Gold is used to purchase units and pay for some units’ upkeep. Unlike food, you can accumulate gold if more is produced than spent. Mana can be accumulated like gold, and is used to cast spells. More powerful spells typically require more mana. Again, some creatures’ upkeep is paid with mana. The last resource is research, which is used to unlock spells.

The above resources are gained by developing your cities with buildings. One of the simplifications of the Warlock economy is that for the most part it really doesn’t matter where you develop your buildings. A farm built on desert is just as productive as one built on plains. There aren’t any terrain improvements either, such as irrigating a farm. There are features on some hexes that enable a special building to be erected on them. This can add strategic choices to the game because some resources have multiple buildings to develop them. There are other considerations too, such as what hexes should be reserved for defensive towers, and travel is faster on developed hexes within your lands, but the system is simplified. I prefer a little more depth to the economic portion of 4x titles. Buildings can’t be destroyed even though there is reference to such a feature in the manual, so make sure you are happy with your choices. The buildings can be disabled, so the upkeep doesn’t have to be paid for unnecessary buildings.


Cities
Cities are very much a part of the economic model, but I thought they deserve their own mention. Every time a city acquires another 1000 citizens, another building slot becomes available. So while buildings are built rapidly (typically 2-4 turns), there is a limit as to how much can be built. There aren’t ‘productive’ cities that build at faster pace like in Civilization. The build times are standard for each building. City population growth is also standardized and not based on food production. The only way to speed up the population growth is by casting spells on the city


Let’s Get Started
The first 10 turns provide a pretty good opportunity to see many of the mechanics in action. As you can see our starting city (our Capital) is surrounded by unexplored lands. Our first task will be to remove this shroud so we can locate unoccupied land with valuable special resources to exploit. The capital is the most important city because if lost, the game is over for its owner. Once a Warlock is eliminated all of his cities will turn neutral. Once capitals develop they become pretty strong and are not trivial to conquer.

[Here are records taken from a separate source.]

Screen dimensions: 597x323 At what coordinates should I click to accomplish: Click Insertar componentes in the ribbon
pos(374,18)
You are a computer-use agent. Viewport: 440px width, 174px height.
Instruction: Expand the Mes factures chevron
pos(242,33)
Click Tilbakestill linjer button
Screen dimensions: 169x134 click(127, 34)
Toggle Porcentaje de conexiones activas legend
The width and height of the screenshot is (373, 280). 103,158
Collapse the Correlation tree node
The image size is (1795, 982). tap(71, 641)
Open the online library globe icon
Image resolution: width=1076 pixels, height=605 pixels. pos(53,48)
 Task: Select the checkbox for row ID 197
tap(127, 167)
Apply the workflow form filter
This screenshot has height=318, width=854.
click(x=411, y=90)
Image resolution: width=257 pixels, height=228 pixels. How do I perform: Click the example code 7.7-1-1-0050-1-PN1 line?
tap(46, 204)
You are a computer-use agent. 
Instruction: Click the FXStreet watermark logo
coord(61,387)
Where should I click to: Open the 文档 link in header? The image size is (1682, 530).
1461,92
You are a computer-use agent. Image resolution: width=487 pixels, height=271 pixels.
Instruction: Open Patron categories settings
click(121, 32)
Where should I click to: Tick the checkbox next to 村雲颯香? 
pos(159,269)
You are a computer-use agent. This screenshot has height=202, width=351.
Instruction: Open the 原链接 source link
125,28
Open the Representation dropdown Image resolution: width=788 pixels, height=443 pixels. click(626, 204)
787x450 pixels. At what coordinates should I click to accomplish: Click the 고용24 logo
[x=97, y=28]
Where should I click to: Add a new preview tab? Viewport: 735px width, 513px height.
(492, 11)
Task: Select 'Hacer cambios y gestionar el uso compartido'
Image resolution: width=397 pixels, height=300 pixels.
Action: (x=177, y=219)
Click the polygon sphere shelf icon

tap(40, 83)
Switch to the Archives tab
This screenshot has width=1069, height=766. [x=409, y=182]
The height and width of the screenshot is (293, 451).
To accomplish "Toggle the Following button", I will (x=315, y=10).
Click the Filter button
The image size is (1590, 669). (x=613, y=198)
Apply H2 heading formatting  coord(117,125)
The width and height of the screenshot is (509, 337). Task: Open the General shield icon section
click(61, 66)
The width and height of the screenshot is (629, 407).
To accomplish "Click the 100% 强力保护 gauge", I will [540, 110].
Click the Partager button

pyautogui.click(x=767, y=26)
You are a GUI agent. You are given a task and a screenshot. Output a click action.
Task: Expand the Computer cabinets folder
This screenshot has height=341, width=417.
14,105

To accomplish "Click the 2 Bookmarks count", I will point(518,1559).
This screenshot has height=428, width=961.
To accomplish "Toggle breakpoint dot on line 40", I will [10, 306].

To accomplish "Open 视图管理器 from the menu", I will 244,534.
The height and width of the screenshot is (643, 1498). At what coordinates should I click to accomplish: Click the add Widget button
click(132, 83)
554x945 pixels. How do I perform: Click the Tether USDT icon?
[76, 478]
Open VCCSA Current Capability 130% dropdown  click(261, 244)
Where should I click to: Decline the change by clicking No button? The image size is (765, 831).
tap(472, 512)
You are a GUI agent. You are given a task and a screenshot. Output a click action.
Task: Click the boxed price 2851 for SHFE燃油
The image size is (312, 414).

Our units have uncovered some special resources, so I think we have found a good site for our second city. After a city grows it can develop hexes up to 3 hexes away, so these resources are out of reach for our starting city. We have also encountered one of the obstacles to early expansion – monsters that roam the land. Some hexes have lairs - monster generators – that periodically spawn monsters. If a player can move a unit onto the lair they recover some treasure (usually gold or mana) and remove the lair from the map.


Our capital also has an available build slot, so we get to plan how we might develop this city. There is a silver resource north of the city which will provide 1 of 2 benefits depending on which building we choose to build. Currently it is out of our radius, but once our city hits level 5 our radius will expand to 2 hexes in each direction so it doesn’t hurt to consider it for future plans. Many special resources can either provide an economic benefit (generate resources) or provide a perk for our units (such as an improved attack). I selected the Ratsman Guild for my first building since it leads to the tax office which will improve gold generation for my city. Since I have a silver mine by my capital, I may focus it on money generation. The ratsman guild also allows the recruitment of some rat-based units.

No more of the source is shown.